Task objective —
Copy this part of the listing word for word, starting at the line that contains "Where should I click to: Select" and ending after the line that contains "click(x=485, y=165)", with both of those lines included.

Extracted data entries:
***

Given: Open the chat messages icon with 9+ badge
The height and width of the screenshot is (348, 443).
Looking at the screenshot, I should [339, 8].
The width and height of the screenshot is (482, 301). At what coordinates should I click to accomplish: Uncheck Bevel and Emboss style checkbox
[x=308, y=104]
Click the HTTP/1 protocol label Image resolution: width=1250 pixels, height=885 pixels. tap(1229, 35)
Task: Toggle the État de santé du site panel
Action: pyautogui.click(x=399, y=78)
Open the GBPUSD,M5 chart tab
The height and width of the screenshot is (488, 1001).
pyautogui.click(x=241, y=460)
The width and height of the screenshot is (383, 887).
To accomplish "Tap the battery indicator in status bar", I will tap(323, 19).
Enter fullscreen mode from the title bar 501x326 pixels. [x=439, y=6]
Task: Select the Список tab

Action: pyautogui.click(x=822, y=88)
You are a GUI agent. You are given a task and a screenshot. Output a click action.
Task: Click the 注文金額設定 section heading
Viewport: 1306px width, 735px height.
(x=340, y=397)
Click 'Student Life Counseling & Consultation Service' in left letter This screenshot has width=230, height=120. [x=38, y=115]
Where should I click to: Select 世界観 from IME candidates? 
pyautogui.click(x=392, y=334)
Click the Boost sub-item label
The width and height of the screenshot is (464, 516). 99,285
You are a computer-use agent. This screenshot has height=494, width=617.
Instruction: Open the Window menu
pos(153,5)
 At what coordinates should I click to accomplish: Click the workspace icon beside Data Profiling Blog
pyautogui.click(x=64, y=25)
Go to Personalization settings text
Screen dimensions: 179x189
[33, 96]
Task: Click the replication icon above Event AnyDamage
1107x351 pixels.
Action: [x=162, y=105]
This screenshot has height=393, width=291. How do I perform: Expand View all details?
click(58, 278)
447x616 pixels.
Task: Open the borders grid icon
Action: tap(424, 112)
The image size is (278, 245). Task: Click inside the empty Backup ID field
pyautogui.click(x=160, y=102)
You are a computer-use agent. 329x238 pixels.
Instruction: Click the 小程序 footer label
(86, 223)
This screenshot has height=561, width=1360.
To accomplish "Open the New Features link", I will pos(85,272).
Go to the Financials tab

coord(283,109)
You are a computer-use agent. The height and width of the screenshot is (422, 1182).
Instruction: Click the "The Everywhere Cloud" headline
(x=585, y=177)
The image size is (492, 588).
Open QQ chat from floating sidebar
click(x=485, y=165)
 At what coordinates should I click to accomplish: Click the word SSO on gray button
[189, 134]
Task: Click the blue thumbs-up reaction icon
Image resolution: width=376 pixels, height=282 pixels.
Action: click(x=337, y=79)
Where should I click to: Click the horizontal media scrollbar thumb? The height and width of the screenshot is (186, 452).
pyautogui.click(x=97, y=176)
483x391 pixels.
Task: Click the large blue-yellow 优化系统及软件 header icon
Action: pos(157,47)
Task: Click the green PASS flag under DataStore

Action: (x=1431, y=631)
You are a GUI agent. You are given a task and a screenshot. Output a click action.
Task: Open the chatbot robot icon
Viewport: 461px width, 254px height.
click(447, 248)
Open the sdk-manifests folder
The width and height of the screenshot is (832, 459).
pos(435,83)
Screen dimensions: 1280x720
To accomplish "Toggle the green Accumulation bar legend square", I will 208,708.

***

Solution for this task —
Where should I click to: Select 世界観 from IME candidates? 
pyautogui.click(x=392, y=334)
Click the Boost sub-item label
The width and height of the screenshot is (464, 516). 99,285
You are a computer-use agent. This screenshot has height=494, width=617.
Instruction: Open the Window menu
pos(153,5)
 At what coordinates should I click to accomplish: Click the workspace icon beside Data Profiling Blog
pyautogui.click(x=64, y=25)
Go to Personalization settings text
Screen dimensions: 179x189
[33, 96]
Task: Click the replication icon above Event AnyDamage
1107x351 pixels.
Action: [x=162, y=105]
This screenshot has height=393, width=291. How do I perform: Expand View all details?
click(58, 278)
447x616 pixels.
Task: Open the borders grid icon
Action: tap(424, 112)
The image size is (278, 245). Task: Click inside the empty Backup ID field
pyautogui.click(x=160, y=102)
You are a computer-use agent. 329x238 pixels.
Instruction: Click the 小程序 footer label
(86, 223)
This screenshot has height=561, width=1360.
To accomplish "Open the New Features link", I will pos(85,272).
Go to the Financials tab

coord(283,109)
You are a computer-use agent. The height and width of the screenshot is (422, 1182).
Instruction: Click the "The Everywhere Cloud" headline
(x=585, y=177)
The image size is (492, 588).
Open QQ chat from floating sidebar
click(x=485, y=165)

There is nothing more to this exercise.